25 Ama adamlar onu dinlemedi. Bunun üzerine Levioğlu, cariyesini+ tutup dışarı onların yanına çıkardı. Adamlar bütün gece sabaha kadar kadına eziyet edip tecavüz ettiler. Gün doğarken onu bıraktılar. 26 Kadın sabahın ilk saatlerinde kocasının* kaldığı eve döndü ve kapıda yere yığıldı. Gün aydınlanana kadar orada öylece kaldı. 27 Kocası sabahleyin kalkıp yola çıkmak üzere kapıyı açınca cariyesini gördü. Kadın elleri eşikte, yere yığılmıştı. 28 Ona “Hadi kalk, gidelim” dedi.

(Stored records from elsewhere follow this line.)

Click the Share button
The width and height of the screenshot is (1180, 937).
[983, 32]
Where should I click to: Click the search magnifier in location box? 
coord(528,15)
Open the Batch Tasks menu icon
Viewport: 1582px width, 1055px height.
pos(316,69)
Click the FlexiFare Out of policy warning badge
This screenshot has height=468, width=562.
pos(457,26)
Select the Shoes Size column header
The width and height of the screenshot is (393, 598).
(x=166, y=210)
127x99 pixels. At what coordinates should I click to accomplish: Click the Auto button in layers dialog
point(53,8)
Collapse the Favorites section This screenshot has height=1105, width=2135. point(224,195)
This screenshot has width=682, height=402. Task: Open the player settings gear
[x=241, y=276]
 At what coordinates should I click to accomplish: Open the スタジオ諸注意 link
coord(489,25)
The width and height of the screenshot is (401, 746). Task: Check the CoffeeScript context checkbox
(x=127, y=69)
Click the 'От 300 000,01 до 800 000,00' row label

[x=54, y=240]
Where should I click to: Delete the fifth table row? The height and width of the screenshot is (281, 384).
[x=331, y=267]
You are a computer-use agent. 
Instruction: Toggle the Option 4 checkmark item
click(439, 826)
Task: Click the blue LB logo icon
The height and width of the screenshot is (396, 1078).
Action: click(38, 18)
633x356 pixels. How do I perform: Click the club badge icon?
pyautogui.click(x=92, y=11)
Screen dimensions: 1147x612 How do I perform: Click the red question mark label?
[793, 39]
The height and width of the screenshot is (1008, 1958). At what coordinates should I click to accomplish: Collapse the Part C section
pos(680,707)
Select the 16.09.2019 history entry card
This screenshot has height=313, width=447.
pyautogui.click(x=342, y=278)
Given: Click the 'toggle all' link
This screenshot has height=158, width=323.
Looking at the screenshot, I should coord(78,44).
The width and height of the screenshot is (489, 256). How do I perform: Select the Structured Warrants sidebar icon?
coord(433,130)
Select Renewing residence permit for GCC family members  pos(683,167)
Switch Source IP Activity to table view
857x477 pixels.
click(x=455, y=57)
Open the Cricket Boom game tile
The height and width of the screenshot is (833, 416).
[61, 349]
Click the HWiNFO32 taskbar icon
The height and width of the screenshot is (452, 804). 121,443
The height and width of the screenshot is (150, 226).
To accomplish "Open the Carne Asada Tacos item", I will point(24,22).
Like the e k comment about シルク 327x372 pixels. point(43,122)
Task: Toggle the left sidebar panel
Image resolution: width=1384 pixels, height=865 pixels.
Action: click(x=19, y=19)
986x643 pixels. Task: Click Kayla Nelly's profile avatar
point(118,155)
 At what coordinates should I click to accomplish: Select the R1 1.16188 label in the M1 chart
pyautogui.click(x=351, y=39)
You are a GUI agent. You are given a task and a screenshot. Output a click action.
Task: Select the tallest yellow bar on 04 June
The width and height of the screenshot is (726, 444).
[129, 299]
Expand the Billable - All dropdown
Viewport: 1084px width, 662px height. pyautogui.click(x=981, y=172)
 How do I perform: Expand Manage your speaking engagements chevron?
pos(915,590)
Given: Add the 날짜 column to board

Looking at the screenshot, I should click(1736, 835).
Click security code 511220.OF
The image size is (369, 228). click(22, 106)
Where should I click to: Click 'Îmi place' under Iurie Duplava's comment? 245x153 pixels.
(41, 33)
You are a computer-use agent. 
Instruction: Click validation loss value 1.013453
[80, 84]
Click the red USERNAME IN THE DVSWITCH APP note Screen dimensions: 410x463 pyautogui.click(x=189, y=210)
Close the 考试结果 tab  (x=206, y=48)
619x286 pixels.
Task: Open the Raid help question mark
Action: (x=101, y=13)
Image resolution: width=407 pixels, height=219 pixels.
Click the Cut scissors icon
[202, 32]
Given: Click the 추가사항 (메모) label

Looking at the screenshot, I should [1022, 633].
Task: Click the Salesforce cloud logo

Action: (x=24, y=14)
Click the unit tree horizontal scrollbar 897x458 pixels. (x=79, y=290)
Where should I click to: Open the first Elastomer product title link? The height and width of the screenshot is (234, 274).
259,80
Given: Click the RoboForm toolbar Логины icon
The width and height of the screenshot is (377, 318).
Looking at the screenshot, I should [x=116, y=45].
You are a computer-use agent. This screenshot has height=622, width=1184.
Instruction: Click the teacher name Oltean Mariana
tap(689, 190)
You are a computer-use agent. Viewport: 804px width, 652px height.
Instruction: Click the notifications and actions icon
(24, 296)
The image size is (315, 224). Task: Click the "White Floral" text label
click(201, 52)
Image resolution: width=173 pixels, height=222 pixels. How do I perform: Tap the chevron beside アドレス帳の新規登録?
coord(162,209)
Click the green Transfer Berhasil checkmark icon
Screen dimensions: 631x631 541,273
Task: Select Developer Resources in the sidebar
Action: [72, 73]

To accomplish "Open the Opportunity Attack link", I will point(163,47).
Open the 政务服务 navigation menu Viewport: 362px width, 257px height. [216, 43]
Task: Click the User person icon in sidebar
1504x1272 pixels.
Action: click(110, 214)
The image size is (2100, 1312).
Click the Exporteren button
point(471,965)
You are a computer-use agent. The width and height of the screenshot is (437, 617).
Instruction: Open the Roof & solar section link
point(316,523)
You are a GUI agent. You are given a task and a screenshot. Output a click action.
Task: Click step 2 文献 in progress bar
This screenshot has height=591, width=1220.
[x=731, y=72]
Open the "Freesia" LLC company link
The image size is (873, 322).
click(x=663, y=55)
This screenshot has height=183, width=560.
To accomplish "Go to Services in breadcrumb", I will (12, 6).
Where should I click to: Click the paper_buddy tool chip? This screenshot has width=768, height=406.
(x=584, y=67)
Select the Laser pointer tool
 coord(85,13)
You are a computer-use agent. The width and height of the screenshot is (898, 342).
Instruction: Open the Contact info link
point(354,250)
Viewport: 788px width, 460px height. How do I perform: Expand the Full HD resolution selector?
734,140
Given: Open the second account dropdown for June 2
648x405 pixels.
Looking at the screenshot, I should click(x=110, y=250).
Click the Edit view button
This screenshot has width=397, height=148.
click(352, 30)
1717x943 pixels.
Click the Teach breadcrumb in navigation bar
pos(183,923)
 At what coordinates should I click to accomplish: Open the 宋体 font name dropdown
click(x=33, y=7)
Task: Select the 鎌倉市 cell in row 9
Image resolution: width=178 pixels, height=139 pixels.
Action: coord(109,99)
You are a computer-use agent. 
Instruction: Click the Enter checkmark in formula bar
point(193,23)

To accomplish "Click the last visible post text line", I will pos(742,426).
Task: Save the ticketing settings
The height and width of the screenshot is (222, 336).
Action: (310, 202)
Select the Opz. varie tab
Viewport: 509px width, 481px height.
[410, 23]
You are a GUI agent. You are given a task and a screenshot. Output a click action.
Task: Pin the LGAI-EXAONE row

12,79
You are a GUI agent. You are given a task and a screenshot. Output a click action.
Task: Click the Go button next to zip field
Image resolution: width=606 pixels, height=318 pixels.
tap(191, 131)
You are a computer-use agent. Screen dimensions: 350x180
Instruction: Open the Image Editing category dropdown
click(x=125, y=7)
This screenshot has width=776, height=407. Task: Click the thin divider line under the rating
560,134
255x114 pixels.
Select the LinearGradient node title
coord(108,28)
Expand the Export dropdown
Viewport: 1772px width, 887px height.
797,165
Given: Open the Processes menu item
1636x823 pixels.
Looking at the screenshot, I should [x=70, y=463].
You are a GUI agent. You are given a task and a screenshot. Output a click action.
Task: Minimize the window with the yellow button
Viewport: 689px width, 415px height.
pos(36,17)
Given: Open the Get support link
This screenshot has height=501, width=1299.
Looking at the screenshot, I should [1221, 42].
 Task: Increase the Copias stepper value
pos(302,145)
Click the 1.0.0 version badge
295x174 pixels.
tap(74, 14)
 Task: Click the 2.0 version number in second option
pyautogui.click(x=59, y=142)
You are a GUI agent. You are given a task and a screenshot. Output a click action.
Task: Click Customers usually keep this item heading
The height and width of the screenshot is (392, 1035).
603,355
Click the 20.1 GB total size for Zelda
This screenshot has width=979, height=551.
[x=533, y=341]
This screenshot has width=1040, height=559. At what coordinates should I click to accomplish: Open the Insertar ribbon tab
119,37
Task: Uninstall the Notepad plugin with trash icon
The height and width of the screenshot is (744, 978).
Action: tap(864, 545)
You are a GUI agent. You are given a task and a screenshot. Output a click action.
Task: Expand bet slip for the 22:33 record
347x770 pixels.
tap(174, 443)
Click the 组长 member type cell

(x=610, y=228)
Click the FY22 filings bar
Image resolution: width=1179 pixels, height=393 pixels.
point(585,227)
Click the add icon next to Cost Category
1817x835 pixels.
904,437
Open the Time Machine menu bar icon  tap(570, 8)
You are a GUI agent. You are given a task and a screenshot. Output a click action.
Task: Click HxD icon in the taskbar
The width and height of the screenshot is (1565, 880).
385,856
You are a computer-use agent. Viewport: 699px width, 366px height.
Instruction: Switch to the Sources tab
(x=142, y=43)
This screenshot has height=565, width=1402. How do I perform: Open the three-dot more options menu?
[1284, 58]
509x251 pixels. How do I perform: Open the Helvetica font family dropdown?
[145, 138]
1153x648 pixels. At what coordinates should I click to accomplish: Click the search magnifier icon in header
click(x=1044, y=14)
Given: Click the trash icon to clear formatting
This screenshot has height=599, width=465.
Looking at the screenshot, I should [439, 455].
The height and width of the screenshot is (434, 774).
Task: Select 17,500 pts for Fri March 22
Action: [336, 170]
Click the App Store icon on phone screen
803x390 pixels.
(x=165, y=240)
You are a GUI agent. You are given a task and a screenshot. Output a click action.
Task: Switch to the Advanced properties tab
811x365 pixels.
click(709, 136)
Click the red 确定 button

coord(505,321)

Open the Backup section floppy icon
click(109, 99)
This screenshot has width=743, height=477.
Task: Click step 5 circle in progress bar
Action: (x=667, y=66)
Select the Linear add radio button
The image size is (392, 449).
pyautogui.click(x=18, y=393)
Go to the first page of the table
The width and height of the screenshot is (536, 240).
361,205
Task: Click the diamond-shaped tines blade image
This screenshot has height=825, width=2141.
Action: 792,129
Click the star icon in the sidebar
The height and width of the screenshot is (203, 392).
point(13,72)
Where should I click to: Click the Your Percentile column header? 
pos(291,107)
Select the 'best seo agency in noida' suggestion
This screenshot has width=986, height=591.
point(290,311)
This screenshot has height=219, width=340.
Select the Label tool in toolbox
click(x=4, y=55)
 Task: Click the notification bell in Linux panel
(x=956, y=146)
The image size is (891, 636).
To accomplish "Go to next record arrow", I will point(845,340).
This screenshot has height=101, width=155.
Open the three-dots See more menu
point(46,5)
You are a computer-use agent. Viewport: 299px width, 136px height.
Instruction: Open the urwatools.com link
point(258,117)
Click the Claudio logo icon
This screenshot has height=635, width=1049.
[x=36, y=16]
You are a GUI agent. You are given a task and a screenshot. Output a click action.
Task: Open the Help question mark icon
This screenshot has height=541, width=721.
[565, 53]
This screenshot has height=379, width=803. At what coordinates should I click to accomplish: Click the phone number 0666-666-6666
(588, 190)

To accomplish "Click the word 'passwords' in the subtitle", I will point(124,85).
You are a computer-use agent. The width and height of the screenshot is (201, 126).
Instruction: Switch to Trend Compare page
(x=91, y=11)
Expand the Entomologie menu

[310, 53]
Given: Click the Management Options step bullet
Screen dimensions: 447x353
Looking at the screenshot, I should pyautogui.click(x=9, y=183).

Fakat kadından hiç ses çıkmadı. Bunun üzerine adam onu eşeğinin sırtına koyup evine doğru yola çıktı.
29 Eve varınca büyük bir bıçakla cariyesinin cesedini 12 parçaya böldü ve İsrail’in her bölgesine bir parça gönderdi. 30 Bunu gören herkes şöyle dedi: “İsrailoğulları Mısır’dan çıktığından beri böyle bir şey ne görüldü ne de duyuldu. Düşünüp konuşalım+ ve ne yapacağımıza karar verelim.”